» **Work request**
Starting with the first line, transcribe the material exactly through to the last.

═══ Data in this exercise

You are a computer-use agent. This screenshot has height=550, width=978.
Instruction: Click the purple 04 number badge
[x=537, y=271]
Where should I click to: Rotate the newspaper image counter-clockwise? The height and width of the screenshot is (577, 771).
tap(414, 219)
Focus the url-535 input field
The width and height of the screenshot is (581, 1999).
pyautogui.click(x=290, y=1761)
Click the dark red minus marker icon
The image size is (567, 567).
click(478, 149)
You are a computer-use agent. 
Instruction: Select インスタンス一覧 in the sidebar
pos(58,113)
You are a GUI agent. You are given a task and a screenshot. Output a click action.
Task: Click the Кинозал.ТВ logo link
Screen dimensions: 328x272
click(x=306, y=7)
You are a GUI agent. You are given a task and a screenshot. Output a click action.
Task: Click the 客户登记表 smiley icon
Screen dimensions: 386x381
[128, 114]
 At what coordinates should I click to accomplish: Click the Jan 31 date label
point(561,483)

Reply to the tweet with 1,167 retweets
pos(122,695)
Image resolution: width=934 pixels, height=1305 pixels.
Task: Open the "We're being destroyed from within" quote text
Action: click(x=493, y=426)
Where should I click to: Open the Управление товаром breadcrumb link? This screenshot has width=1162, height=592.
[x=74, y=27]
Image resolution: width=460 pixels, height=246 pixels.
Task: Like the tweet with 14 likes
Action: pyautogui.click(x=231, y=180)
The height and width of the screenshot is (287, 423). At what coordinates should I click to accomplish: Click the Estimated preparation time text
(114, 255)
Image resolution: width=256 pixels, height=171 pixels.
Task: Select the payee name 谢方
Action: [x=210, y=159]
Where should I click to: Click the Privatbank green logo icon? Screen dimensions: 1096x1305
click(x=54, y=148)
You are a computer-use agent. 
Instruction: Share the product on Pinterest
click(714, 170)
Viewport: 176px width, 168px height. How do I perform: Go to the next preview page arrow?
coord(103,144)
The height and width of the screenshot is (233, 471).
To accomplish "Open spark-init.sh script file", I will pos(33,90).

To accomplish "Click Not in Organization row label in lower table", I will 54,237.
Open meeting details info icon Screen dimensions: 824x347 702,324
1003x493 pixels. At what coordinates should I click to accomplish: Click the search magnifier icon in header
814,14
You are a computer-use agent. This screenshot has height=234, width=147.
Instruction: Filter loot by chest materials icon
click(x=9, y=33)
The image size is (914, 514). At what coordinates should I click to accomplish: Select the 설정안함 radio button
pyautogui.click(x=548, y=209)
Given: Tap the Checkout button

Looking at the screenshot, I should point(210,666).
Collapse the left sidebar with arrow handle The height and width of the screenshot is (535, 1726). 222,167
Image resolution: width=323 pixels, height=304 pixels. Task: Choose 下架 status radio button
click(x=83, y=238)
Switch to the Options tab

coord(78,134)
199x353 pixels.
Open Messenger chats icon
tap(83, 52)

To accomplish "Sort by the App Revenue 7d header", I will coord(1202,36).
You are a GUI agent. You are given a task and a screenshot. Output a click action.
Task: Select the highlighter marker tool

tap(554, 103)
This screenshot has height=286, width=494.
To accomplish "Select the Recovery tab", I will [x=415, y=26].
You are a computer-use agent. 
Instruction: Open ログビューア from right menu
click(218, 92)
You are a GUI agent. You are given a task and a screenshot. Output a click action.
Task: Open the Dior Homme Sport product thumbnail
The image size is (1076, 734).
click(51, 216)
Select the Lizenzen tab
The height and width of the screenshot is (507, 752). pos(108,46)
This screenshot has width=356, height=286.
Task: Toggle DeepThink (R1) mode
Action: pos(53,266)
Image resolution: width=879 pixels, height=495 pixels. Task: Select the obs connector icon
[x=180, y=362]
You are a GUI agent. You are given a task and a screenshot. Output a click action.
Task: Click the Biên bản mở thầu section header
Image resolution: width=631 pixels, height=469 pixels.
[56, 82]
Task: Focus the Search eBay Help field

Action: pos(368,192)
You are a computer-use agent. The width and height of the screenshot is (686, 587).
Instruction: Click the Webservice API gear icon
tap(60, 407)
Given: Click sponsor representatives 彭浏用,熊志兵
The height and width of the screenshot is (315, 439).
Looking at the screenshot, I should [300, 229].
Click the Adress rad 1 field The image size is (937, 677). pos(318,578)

══════

» **Response for this exercise**
You are a computer-use agent. This screenshot has height=550, width=978.
Instruction: Click the purple 04 number badge
[x=537, y=271]
Where should I click to: Rotate the newspaper image counter-clockwise? The height and width of the screenshot is (577, 771).
tap(414, 219)
Focus the url-535 input field
The width and height of the screenshot is (581, 1999).
pyautogui.click(x=290, y=1761)
Click the dark red minus marker icon
The image size is (567, 567).
click(478, 149)
You are a computer-use agent. 
Instruction: Select インスタンス一覧 in the sidebar
pos(58,113)
You are a GUI agent. You are given a task and a screenshot. Output a click action.
Task: Click the Кинозал.ТВ logo link
Screen dimensions: 328x272
click(x=306, y=7)
You are a GUI agent. You are given a task and a screenshot. Output a click action.
Task: Click the 客户登记表 smiley icon
Screen dimensions: 386x381
[128, 114]
 At what coordinates should I click to accomplish: Click the Jan 31 date label
point(561,483)

Reply to the tweet with 1,167 retweets
pos(122,695)
Image resolution: width=934 pixels, height=1305 pixels.
Task: Open the "We're being destroyed from within" quote text
Action: click(x=493, y=426)
Where should I click to: Open the Управление товаром breadcrumb link? This screenshot has width=1162, height=592.
[x=74, y=27]
Image resolution: width=460 pixels, height=246 pixels.
Task: Like the tweet with 14 likes
Action: pyautogui.click(x=231, y=180)
The height and width of the screenshot is (287, 423). At what coordinates should I click to accomplish: Click the Estimated preparation time text
(114, 255)
Image resolution: width=256 pixels, height=171 pixels.
Task: Select the payee name 谢方
Action: [x=210, y=159]
Where should I click to: Click the Privatbank green logo icon? Screen dimensions: 1096x1305
click(x=54, y=148)
You are a computer-use agent. 
Instruction: Share the product on Pinterest
click(714, 170)
Viewport: 176px width, 168px height. How do I perform: Go to the next preview page arrow?
coord(103,144)
The height and width of the screenshot is (233, 471).
To accomplish "Open spark-init.sh script file", I will pos(33,90).

To accomplish "Click Not in Organization row label in lower table", I will 54,237.
Open meeting details info icon Screen dimensions: 824x347 702,324
1003x493 pixels. At what coordinates should I click to accomplish: Click the search magnifier icon in header
814,14
You are a computer-use agent. This screenshot has height=234, width=147.
Instruction: Filter loot by chest materials icon
click(x=9, y=33)
The image size is (914, 514). At what coordinates should I click to accomplish: Select the 설정안함 radio button
pyautogui.click(x=548, y=209)
Given: Tap the Checkout button

Looking at the screenshot, I should point(210,666).
Collapse the left sidebar with arrow handle The height and width of the screenshot is (535, 1726). 222,167
Image resolution: width=323 pixels, height=304 pixels. Task: Choose 下架 status radio button
click(x=83, y=238)
Switch to the Options tab

coord(78,134)
199x353 pixels.
Open Messenger chats icon
tap(83, 52)

To accomplish "Sort by the App Revenue 7d header", I will coord(1202,36).
You are a GUI agent. You are given a task and a screenshot. Output a click action.
Task: Select the highlighter marker tool

tap(554, 103)
This screenshot has height=286, width=494.
To accomplish "Select the Recovery tab", I will [x=415, y=26].
You are a computer-use agent. 
Instruction: Open ログビューア from right menu
click(218, 92)
You are a GUI agent. You are given a task and a screenshot. Output a click action.
Task: Open the Dior Homme Sport product thumbnail
The image size is (1076, 734).
click(51, 216)
Select the Lizenzen tab
The height and width of the screenshot is (507, 752). pos(108,46)
This screenshot has width=356, height=286.
Task: Toggle DeepThink (R1) mode
Action: pos(53,266)
Image resolution: width=879 pixels, height=495 pixels. Task: Select the obs connector icon
[x=180, y=362]
You are a GUI agent. You are given a task and a screenshot. Output a click action.
Task: Click the Biên bản mở thầu section header
Image resolution: width=631 pixels, height=469 pixels.
[56, 82]
Task: Focus the Search eBay Help field

Action: pos(368,192)
You are a computer-use agent. The width and height of the screenshot is (686, 587).
Instruction: Click the Webservice API gear icon
tap(60, 407)
Given: Click sponsor representatives 彭浏用,熊志兵
The height and width of the screenshot is (315, 439).
Looking at the screenshot, I should [300, 229].
Click the Adress rad 1 field The image size is (937, 677). pos(318,578)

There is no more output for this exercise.